[TEXT PASSAGE]
[Begin]

You Are Here: Home » AVR ATmega Projects » Sound - Audio Projects » Machine de Karaoke Using Atmega32

Machine de Karaoke Using Atmega32


Sound bite

Our project is a karaoke recording machine which is capable of removing the voice component of a music file and storing the users singing voice with the background music to an external compact flash memory.  It can also be used as a stand-alone voice recorder.

Machine de Karaoke Using Atmega32


Our Karaoke machine has 6 modes. It also works as a digital voice recorder.

In the recorder mode, a musical file is read from an iPod.  The vocal in the music can be removed.  The remaining background music is added to the recorded sound signal acquired by a microphone. The playback sound therefore consists of the original music and the recorded sound. In order to have high quality sound, a relatively high recording speed is required, say 20KHz. An external serial mutli-channel ADC is used to extract the music signal. Considering the size of data, the local microcontroller memory does not have enough space to store such a big file, therefore an external storing device, like a memory flash card, must be used.


The motivation of doing this project is to implement the ongoing research project under Professor Sergio Servettos group. 

High-Level Design

Rationale and sources of your project idea

The rationale of the Karaoke machine is mainly for entertainment. The design idea also came from a research project under Professor Sergio Servetto’s group. By making some modifications we can increase the recording rate to be as high as megahertz.


The method of removing vocal inside a song is to subtract the left channel from the right channel, or vise versa.  This idea is based upon the fact that, during stereo recording, the singer is usually placed in the middle of the left and right microphone.  Most instruments, however, are not.  The result is that the singer’s voice is the same in the right and left channel, while majority of the instrumental sounds are slightly different in two channels.  By subtracting the left and right channel, the vocal will be removed and the music shall remain.  This is by no means a perfect technique because the assumption about the singer might not be true in some cases.  And due to the echoes, the vocals cannot be completely removed, some “ghostly” sound always remain in the background.  In addition, typically the bass instruments, such as drum, are usually placed in the middle as well.  By using the method described above, the bass component of the music would be reduced as well.  One possible way to solve this issue is to attach a low-pass filter to one of the input and leave the other channel alone.  Due to time constraints, we did not implement the filter.

Logical structure


  • Recording rate: 10kHz
  • Memory: 96MBytes
  • Recording time: 160 minute


  • Mode 0: Playback a song without any modifications, no recording
  • Mode 1: Playback a song without vocal in it, no recording
  • Mode 2: Playback a song with vocal and singer’s voice and record it into the external memory
  • Mode 3: Playback a song without vocal and record it into the external memory
  • Mode 4: Removing the vocal part of a song and storing the users singing voice with the background music to an external compact flash memory.
  • Mode 5: Recording user’s voice into compact flash memory, no music
  • Mode 6: Direct reading from memory


To record sound onto an external memory device, the format of that specific device needs to be known. For this project a compact flash will be used. Therefore, the IEEE standard of the flash drives format needs to be investigated. In addition, the method to communicate between the microcontroller and the drive should follow certain protocols.

Patents, copyrights and trademarks

The original record labels hold the copyright to the music we have used. We are not using them for commercial purpose.

[End]

[ENTRIES]

[Begin]

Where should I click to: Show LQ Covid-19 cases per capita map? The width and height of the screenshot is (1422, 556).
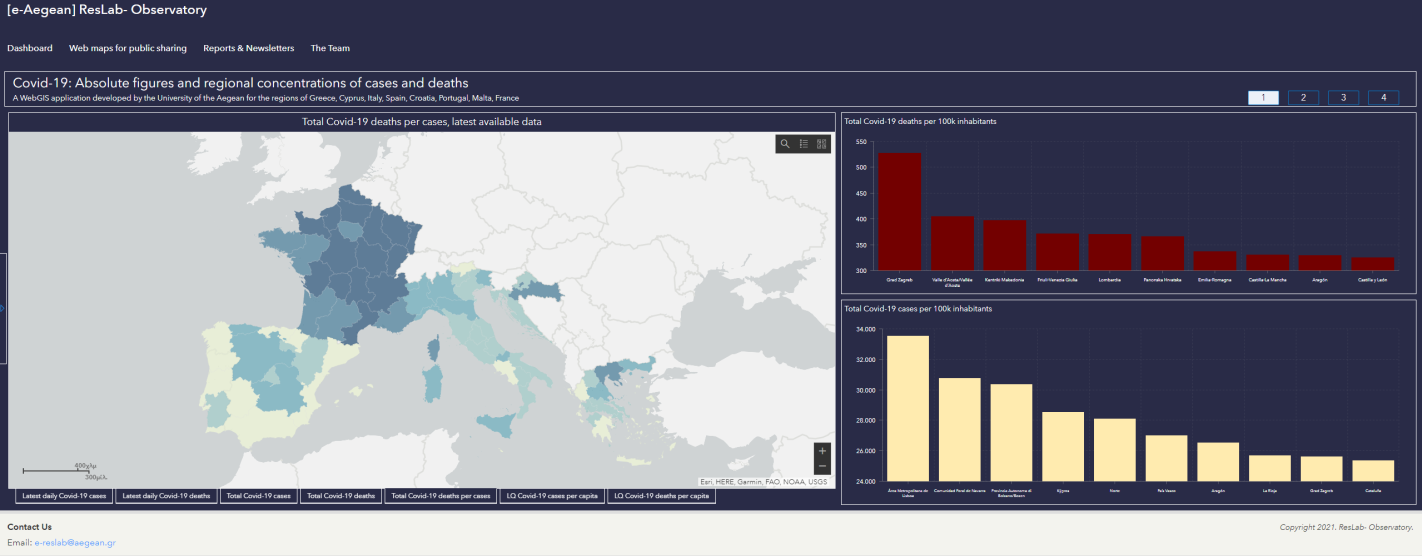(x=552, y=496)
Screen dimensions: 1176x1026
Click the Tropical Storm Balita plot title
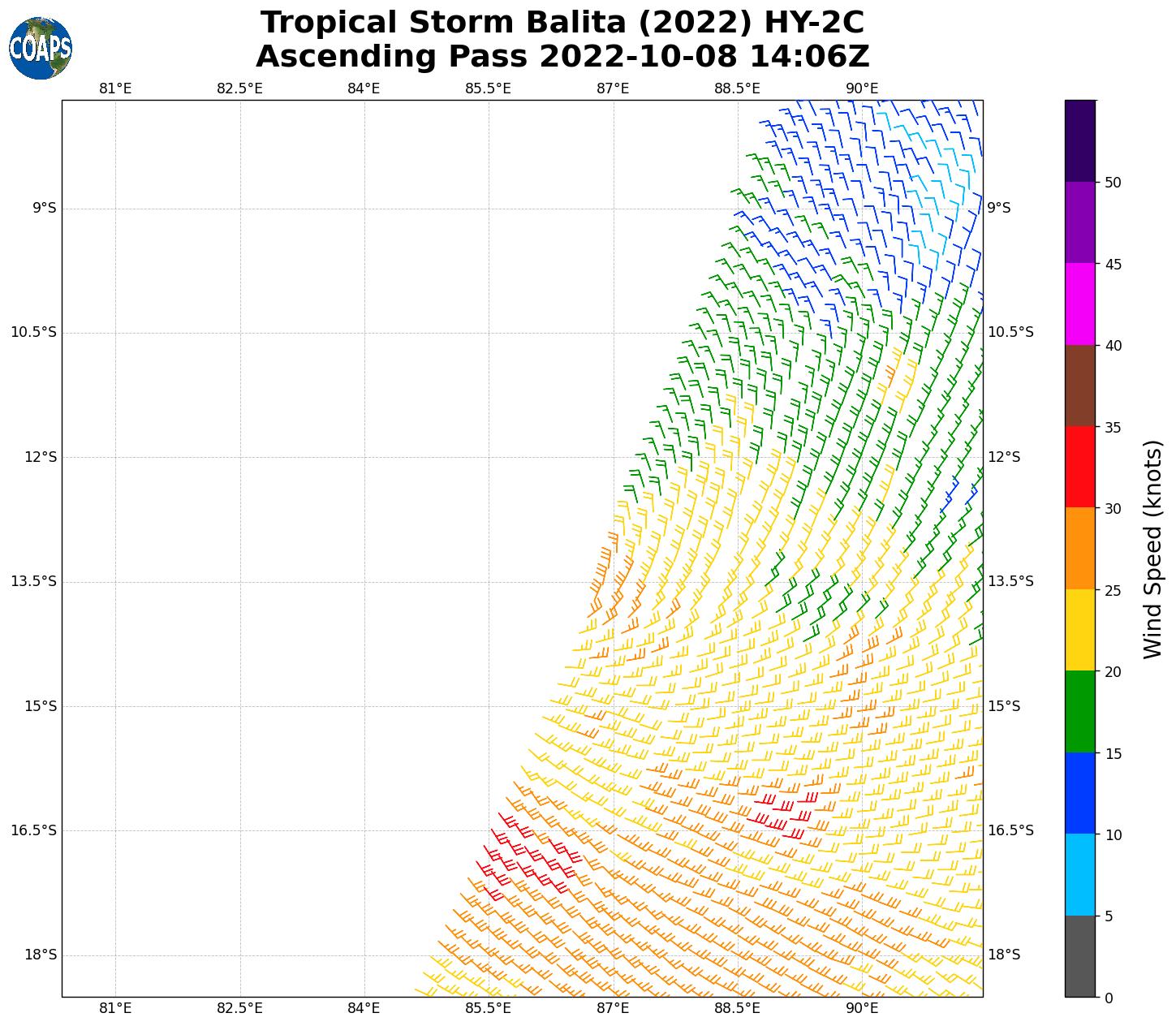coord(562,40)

[End]

[WHAT THIS EXERCISE ASKS]
A) Answer these questions using the karaoke machine page, marking each answer (i), (ii) or (iii) to match:
(i) Which channel operation does the project use to remove the vocal from a song?
(ii) What memory size is listed under the logical structure?
(iii) What does Mode 5 do?
B) Write the next part of the karaoke machine page, picking up after its final sentence.

[TASK ANSWERS]
A)
(i) It subtracts the left channel from the right channel, or vice versa.
(ii) 96MBytes.
(iii) It records the user's voice into compact flash memory, with no music.

B)
Karaoke Part

The hardware work involved in the Karaoke part mainly consists of two parts: ADC part and DAC part. The board layout is the shown as follows:

1. Music sources

  • A music file from iPod including left and right channels
  • Voice from microphone

The configurations of phone jack for microphone and speaker are as follows:

MicrophoneStereo speaker
TipSingleLeft channel
RingPowerRight channel

Therefore three channels of signals, which are left channel, right channel and voice channel,  are fed into a multi-channel ADC at the same time.

2. ADC — MCP3204

MCP3204 is a ADC chip with 4 input channels and serial output which  has 12 bit resolution.  Given a 5V reference, the smallest detectable voltage change is 1.22 mV.  The noise level in the circuit is already significantly higher than this value.  However, other parts of the circuit limited the use of all 12 bits.  Realistically, only the most significant 8 bits of the ADC output can be used.  Since the analog output of Ipod and microphone are relatively low, in the 100mV range, some pre-amplifying circuitry needs to be constructed before A/D conversion.  In addition, all the audio sources contain positive and negative amplitudes.  In order to convert the negative amplitudes, a DC shift needs to be provided. 

The circuit designed to accomplish the aforementioned goals is a simple op-amp that utilize both the inverting and non-inverting input end.  The resulting output signal is generated according to the following equation:

  • For left and right channels: R1=10kohm, R2=100kohm, Rx=50kohm, Ry=3khom, Gain=10
  • For voice channel: R1=2kohm, R2=10kohm, Rx=10kohm, Ry=10kohm, Gain=5

The resistor values are carefully selected so that the DC bias is 2.5 V and the peak-to-peak value of Vout is around 4V.  4V is selected here because occasional high amplitudes in the original input might cause the output to clip if the gain is too large.  A relatively small gain could reduce the occurrence of such event.

During the testing process of the ADC circuitry, three ADC chips stopped working after a few rounds of initial testing.  This caused great frustration because to continue the work, a new ADC needs to be purchased and shipped by the vendor.    One possible cause for this could be that the original amplifying circuitry used 5V power supply.  Although the output of the amplifier is calculated to be within 1V to 4V, it could go below zero and cause damage to the ADC chip.  A more critical mistake was that the analog ground and digital ground pin of the ADC are connected to grounds of two separate systems.  After connecting those two grounds, the ADC chip did not fail again.  The noise level also dropped dramatically.

3. DAC — DAC0832

According to the datasheet two op-amps are connected to the output of DAC0832.

Since this DAC has a current output, the first op-amp is used to convert current to voltage. The second one is for DC shifting. So the output can be oscillating between positive and negative as real audio signals. The final output voltage is calculated according to this equation:

For details please read the datasheet

4. Speaker

A speaker is connected directly to the output of the above DAC. Since the sound is playback at relatively good quality, no low pass filter is used.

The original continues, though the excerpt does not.